▶ **How to complete this task**
Locate every line in the records below that holds the word "illustration" and return each one.

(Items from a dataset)
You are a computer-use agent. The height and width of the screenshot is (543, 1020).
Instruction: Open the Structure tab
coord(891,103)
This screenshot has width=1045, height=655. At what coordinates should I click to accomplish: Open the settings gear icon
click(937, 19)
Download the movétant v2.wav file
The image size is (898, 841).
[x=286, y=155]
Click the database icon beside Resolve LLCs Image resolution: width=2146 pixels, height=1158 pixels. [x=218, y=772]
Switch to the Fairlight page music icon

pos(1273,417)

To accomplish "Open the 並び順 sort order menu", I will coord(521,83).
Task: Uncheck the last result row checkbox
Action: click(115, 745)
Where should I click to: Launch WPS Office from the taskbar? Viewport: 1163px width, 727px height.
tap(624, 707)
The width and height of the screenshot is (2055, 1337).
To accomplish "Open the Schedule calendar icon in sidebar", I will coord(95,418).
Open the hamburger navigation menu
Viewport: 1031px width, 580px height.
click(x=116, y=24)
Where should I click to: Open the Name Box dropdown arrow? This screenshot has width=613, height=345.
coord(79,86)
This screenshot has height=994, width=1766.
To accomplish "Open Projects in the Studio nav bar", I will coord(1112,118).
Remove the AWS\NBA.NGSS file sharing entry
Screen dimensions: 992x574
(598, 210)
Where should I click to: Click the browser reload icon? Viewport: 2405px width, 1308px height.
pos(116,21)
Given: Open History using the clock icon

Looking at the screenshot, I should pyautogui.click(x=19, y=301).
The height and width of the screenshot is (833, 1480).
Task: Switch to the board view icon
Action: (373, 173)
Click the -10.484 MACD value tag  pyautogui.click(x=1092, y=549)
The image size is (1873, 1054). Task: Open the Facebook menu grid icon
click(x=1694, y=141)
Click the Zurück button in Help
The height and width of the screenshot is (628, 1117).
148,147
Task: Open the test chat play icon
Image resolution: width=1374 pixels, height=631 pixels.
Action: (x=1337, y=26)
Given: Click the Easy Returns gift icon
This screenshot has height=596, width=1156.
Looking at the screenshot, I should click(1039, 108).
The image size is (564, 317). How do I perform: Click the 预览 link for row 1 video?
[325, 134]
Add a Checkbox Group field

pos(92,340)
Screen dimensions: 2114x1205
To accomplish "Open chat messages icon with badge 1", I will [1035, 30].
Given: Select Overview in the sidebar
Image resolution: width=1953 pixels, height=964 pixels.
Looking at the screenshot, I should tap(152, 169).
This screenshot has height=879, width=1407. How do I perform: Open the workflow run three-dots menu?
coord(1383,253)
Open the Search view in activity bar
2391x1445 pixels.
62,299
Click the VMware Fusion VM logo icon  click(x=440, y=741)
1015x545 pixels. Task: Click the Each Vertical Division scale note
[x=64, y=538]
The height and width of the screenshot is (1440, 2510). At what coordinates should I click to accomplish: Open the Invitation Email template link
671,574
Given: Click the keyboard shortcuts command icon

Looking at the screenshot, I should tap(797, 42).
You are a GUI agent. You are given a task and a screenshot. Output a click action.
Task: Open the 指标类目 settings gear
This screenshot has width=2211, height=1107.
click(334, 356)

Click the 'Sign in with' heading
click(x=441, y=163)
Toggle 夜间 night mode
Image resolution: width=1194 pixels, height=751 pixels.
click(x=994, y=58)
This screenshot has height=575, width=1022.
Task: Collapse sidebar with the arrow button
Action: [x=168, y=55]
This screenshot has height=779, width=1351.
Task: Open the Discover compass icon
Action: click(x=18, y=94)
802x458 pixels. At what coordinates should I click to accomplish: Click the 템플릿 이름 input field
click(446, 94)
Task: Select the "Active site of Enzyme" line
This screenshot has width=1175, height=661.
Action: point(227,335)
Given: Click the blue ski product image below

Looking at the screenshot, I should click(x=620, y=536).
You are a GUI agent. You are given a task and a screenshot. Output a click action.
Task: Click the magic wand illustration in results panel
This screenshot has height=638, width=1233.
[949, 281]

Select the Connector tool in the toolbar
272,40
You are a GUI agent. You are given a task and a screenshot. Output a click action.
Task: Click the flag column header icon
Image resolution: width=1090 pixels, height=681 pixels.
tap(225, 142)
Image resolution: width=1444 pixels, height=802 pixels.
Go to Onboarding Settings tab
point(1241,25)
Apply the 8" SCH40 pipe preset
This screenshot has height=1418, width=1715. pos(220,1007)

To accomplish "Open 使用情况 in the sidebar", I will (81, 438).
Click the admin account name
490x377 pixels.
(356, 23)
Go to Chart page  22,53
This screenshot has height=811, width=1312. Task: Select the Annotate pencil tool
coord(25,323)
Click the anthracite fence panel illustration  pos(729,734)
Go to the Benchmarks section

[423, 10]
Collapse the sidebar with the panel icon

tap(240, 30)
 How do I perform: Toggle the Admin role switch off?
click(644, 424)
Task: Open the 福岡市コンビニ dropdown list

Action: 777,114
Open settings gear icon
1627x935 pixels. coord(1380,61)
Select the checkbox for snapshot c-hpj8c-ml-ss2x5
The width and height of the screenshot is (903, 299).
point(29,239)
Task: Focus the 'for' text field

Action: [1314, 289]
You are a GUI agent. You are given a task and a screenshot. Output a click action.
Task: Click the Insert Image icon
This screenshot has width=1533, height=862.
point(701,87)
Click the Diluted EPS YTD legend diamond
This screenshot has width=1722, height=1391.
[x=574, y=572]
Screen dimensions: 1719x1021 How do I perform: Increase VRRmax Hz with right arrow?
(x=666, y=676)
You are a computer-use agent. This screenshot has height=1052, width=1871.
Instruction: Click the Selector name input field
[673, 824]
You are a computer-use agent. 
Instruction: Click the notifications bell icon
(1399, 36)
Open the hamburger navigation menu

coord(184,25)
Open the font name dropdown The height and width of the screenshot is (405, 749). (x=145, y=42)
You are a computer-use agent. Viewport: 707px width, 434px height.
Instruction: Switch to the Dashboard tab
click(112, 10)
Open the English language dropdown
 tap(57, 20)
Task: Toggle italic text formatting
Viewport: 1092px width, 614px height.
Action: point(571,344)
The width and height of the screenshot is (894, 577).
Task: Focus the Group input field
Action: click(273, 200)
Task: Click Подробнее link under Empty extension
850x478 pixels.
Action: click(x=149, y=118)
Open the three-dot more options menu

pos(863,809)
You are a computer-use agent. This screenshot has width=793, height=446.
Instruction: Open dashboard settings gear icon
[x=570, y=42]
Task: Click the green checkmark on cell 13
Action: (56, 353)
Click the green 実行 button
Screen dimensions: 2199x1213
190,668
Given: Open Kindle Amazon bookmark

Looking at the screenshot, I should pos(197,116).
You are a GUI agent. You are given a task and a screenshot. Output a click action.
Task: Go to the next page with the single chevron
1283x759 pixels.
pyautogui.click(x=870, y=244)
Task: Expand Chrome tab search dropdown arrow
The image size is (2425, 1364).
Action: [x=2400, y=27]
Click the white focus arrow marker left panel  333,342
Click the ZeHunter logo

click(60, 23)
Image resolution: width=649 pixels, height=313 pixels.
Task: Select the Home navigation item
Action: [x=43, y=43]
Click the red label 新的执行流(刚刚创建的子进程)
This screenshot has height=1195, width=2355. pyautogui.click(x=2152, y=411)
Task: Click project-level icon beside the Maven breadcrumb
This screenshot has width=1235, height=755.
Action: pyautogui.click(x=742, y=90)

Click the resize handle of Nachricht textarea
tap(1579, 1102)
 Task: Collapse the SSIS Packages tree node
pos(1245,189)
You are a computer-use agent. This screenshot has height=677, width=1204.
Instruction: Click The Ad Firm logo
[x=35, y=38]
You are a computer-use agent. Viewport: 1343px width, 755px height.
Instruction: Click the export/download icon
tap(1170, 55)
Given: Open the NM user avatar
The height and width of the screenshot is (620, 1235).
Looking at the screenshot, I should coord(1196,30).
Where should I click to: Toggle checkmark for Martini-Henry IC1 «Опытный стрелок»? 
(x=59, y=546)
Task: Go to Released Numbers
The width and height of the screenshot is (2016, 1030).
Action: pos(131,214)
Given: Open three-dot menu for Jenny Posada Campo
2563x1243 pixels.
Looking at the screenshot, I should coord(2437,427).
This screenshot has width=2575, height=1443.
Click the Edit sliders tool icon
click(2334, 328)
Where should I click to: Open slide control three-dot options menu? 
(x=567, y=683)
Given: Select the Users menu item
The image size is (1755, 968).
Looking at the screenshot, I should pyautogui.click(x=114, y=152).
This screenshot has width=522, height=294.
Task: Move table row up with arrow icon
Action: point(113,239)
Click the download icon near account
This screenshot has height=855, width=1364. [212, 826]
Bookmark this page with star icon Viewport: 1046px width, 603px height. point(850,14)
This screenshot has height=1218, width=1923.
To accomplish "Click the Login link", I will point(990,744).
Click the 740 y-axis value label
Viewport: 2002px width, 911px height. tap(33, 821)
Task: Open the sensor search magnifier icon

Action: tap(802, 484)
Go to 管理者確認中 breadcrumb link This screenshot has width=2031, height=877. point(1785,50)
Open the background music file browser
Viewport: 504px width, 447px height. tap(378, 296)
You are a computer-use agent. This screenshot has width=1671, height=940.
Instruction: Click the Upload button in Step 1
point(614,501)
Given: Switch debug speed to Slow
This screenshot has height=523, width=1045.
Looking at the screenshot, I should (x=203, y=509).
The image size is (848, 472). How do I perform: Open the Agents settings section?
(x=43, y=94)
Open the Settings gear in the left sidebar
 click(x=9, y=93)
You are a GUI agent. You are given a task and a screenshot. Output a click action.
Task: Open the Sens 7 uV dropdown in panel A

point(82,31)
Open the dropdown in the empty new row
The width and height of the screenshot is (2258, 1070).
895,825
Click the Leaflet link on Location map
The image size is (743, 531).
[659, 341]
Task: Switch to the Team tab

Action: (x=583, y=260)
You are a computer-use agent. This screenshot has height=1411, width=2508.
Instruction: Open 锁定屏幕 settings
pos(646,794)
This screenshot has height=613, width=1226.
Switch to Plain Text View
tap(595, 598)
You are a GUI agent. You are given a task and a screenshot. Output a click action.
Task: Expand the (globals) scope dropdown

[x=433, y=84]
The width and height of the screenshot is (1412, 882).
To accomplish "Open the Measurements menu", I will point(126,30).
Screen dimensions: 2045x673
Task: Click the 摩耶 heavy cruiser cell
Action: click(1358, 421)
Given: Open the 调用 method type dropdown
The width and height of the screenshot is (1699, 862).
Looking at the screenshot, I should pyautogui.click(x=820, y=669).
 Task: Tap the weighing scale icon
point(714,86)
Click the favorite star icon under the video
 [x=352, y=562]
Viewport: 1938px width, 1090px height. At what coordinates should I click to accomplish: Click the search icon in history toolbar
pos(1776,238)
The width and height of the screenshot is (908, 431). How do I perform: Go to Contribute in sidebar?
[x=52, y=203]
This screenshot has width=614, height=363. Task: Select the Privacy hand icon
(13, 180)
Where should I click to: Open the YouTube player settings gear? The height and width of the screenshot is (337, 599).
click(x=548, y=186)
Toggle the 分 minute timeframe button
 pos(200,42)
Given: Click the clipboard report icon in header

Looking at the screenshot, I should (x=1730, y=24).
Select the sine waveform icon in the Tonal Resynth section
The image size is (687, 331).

▶ **Response**
Task: Click the magic wand illustration in results panel
Click the anthracite fence panel illustration  pos(729,734)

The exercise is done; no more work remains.